ST/IPN : Les moyens, c’est le budget de l’Etat. C’est le budget du ministère de la Culture. Parce que c’est une structure purement administrative en attendant qu’elle soit fonctionnelle et qu’elle soit pleinement internationale comme on le souhaite, après la convocation du congrès qui est l’instance suprême de l’IPN.

K.K : Quelles sont les connexions de l’IPN dans le monde ?

ST/IPN : Tout est à reconstruire, parce que la seule chose aujourd’hui dont on peut se prévaloir pour relancer cela, c’est qu’il y a un contexte mondial qui est favorable à cette institution. C’est vrai qu’à l’origine l’IPN, côté africain,  n’avait pas bénéficié de la mobilisation nécessaire parce qu’il y avait un contexte sociopolitique qui était là et qui n’était pas favorable. Mais aujourd’hui, le contexte est favorable et la pression est assez forte autour de la renaissance de cette institution. Voilà pourquoi le chef de l’Etat a pris l’engagement de relancer l’institution parce qu’il sait que c’est une institution qui est d’actualité. C’est le premier aspect. Le second aspect, c’est que le chef de l’Etat a pris également l’engagement de faire en sorte qu’il y ait derrière cela une volonté politique. C’est pourquoi il l’a mis dans son programme de société, 2020-2025. Nous avons ses appuis. Nous avons également au niveau international, des personnalités qui vont nous appuyer. Mais comme tout est à reconstruire, il faut dire qu’il y a des connexions à refaire nécessairement. Les connexions anciennes n’existent pas. La plupart des personnalités qui étaient autour de l’IPN sont très anciennes, d’autres ne sont plus actives et une bonne partie n’est plus de ce monde. C’est un travail à reprendre totalement.

K.K : Au soir du bilan de votre mandat, qu’est-ce qui pourrait vous satisfaire dans votre gestion ?

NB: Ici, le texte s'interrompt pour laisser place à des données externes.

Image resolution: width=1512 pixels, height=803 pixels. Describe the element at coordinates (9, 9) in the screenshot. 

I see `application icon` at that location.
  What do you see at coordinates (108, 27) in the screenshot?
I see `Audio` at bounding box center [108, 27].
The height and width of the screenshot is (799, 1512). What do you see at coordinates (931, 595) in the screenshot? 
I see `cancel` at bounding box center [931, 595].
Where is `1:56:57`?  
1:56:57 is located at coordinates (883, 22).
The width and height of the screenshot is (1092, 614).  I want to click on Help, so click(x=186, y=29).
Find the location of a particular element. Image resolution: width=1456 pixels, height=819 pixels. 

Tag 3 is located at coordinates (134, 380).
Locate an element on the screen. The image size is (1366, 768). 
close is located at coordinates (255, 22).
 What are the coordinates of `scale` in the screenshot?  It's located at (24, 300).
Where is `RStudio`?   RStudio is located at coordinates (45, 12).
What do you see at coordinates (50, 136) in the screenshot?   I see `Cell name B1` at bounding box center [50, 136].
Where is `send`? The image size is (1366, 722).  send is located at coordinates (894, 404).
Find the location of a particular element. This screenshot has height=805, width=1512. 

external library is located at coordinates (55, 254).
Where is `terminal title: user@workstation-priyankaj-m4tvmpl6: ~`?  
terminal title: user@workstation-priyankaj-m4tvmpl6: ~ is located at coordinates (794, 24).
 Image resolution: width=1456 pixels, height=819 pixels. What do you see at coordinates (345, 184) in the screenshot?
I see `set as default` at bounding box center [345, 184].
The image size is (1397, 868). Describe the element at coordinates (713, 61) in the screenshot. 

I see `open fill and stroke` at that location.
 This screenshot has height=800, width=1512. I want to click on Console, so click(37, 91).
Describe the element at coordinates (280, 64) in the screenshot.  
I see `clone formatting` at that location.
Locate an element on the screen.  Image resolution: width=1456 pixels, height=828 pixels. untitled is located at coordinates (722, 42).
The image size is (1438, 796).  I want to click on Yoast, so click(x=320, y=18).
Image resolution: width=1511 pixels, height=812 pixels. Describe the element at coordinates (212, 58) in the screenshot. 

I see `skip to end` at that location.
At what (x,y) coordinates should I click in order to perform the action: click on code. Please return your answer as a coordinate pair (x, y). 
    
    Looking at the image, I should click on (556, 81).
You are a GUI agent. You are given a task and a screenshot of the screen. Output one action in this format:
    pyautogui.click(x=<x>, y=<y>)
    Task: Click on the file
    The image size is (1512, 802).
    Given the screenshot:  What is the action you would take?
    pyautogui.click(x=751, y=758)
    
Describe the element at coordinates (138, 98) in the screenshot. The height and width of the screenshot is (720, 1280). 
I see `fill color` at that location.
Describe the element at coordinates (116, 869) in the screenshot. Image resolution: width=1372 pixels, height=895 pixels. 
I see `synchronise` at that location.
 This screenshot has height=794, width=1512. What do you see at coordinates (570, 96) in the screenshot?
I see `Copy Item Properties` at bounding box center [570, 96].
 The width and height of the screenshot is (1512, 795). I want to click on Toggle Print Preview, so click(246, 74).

ST/IPN : Quand vous prenez les textes notamment le décret type portant organisation des départements ministériels, le secrétariat technique a une durée de vie de cinq ans. Ça veut dire que durant notre mandat, qui ne peut pas excéder cinq ans, nous devons pouvoir avoir au soir de notre mandat, une direction générale de l’IPN pleinement fonctionnelle. Ça veut dire, une institution internationale avec l’ensemble de ses prérogatives donc l’extraterritorialité, l’économie financière et l’ensemble des immunités diplomatiques qui vont avec. Voici, ça sera notre satisfaction au soir de notre mandat. Mais pour y arriver, il faut d’abord qu’on convoque un symposium international pour re-contextualiser parce que le contexte d’il y a trente-un an et le contexte d’aujourd’hui ne sont plus les mêmes. Quand vous prenez certaines institutions comme l’Organisation de l’Unité Africaine (OUA) qui est devenue aujourd’hui, l’Union Africaine (UA), ou lorsque vous prenez la Communauté des Etats Européens devenue aujourd’hui Union Européenne, vous constatez qu’il y a beaucoup de changement qui sont dû essentiellement aux exigences de la mondialisation.

K.K : Qu’avez-vous de plus important à ajouter ?

ST/IPN : Ce que j’ai comme important à ajouter, c’est surtout d’inviter la communauté nationale, les associations, les scolaires, les étudiants et aussi les coutumiers, les religieux à adhérer à la démarche de relance de l’IPN. Parce que c’est un institut qui va ouvrir bien d’opportunités, c’est un institut qui va nous permettre de parvenir à notre émancipation en tant que peuple noir, en tant que citoyen noir du monde qui prend part activement à la construction de la civilisation de l’universel. C’est donc un appel à la mobilisation nationale, mais aussi à la mobilisation internationale.